Calculator Inputs
Example Data Table
This sample shows a case where Distribution A has more mass on larger outcomes, so first-order dominance is expected.
| Support Value | Distribution A Probability | Distribution B Probability |
|---|---|---|
| 0 | 0.05 | 0.15 |
| 1 | 0.10 | 0.20 |
| 2 | 0.20 | 0.20 |
| 3 | 0.25 | 0.20 |
| 4 | 0.20 | 0.15 |
| 5 | 0.20 | 0.10 |
Formula Used
The calculator assumes two discrete distributions defined on the same ordered support values.
Step 1: Cumulative distribution for each support point
F_A(x_k) = Σ p_A(x_i) for all x_i ≤ x_k
F_B(x_k) = Σ p_B(x_i) for all x_i ≤ x_k
Step 2: First-order stochastic dominance
A dominates B in first order when F_A(x_k) ≤ F_B(x_k) for every tested support point, with strict inequality at least once.
Step 3: Second-order stochastic dominance
A dominates B in second order when the cumulative area H(x_k) = ∫[−∞ to x_k] (F_A(t) − F_B(t)) dt never becomes positive, and is strictly negative at least once.
Discrete area update used here
H(x_k) = H(x_(k−1)) + (F_A(x_(k−1)) − F_B(x_(k−1))) × (x_k − x_(k−1))
How to Use This Calculator
- Enter the ordered support values in one list.
- Enter probabilities for Distribution A and Distribution B in matching positions.
- Choose labels, tolerance, decimal precision, and the desired analysis mode.
- Keep normalization checked if your probability totals are approximate or unscaled.
- Click Run Dominance Test to display the decision, metrics, chart, and detailed table.

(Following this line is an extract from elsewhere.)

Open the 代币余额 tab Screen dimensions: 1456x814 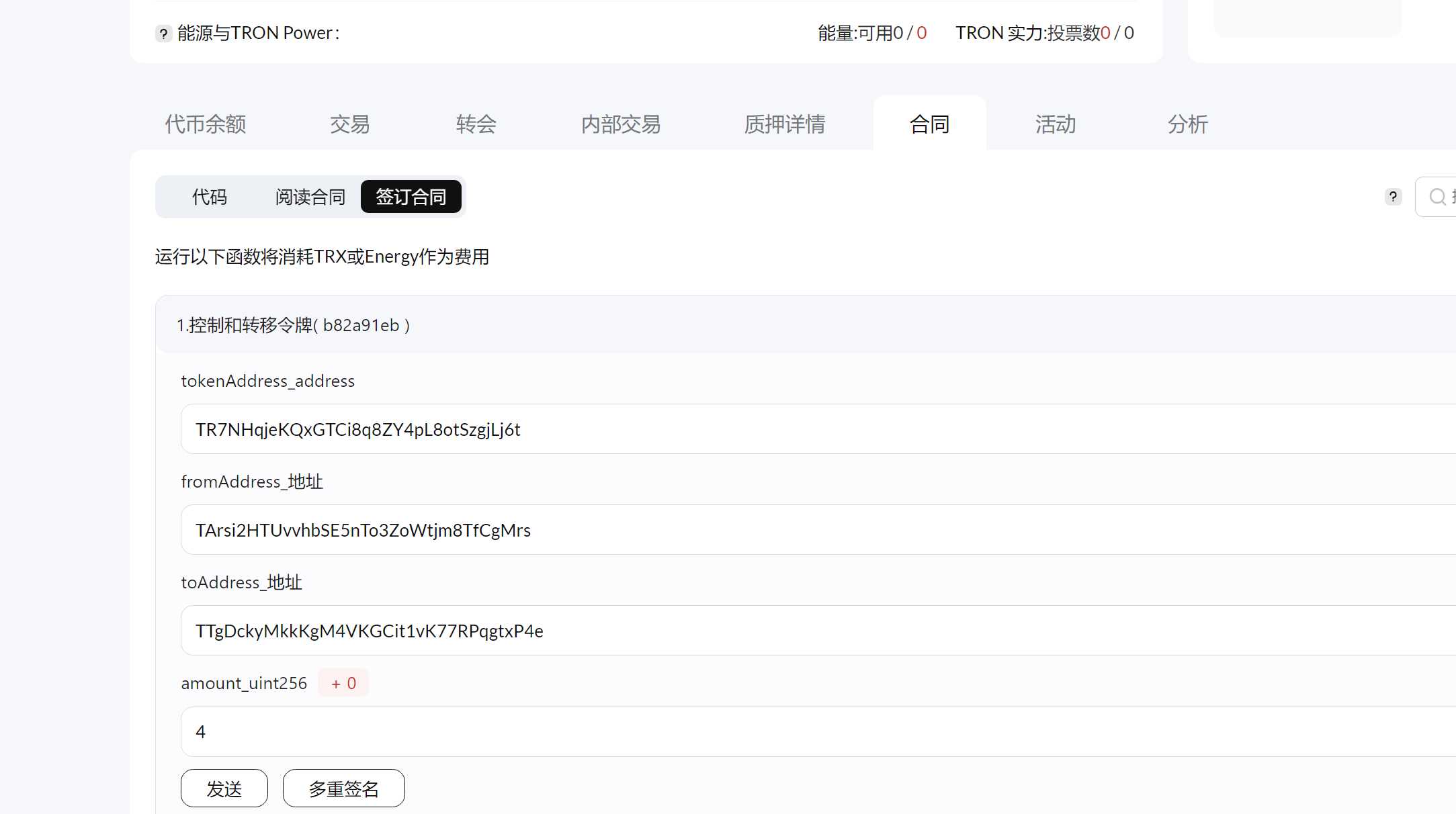pos(206,124)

- Use the CSV or PDF buttons to save the current output.
Frequently Asked Questions
1. What does first-order stochastic dominance mean?
It means one distribution gives outcomes that are never worse in cumulative probability terms and are strictly better at least once. Decision-makers who prefer more to less will generally prefer the dominating distribution.
2. What does second-order stochastic dominance mean?
It means the cumulative area under one CDF stays weakly below the other. This is useful when first-order dominance fails but one option is still preferred by risk-averse decision-makers.
3. Do the support values need to match for both distributions?
Yes. This page expects one common support list for both probability series. If your source data differ, first map them onto a shared ordered support before testing.
4. Why does the calculator offer normalization?
Normalization rescales each probability list so it sums to one. It helps when you paste rounded or weighted values that are proportionally correct but do not total exactly one.
5. What does the tolerance setting control?
Tolerance reduces false failures caused by tiny rounding differences. A small positive tolerance treats near-equal values as practically equal during the dominance checks.
6. Can I use this for continuous distributions?
Yes, approximately. First discretize the continuous distribution into support points with associated probabilities. Then test dominance on that discrete representation.
7. What does the integrated difference column show?
It shows the running cumulative area between the two CDFs. That quantity is the key object used for checking second-order dominance in the discrete setting.
8. Why might neither distribution dominate the other?
Dominance fails when the cumulative curves cross or when the cumulative area rule breaks. In those cases, preference depends on stronger assumptions or different decision criteria.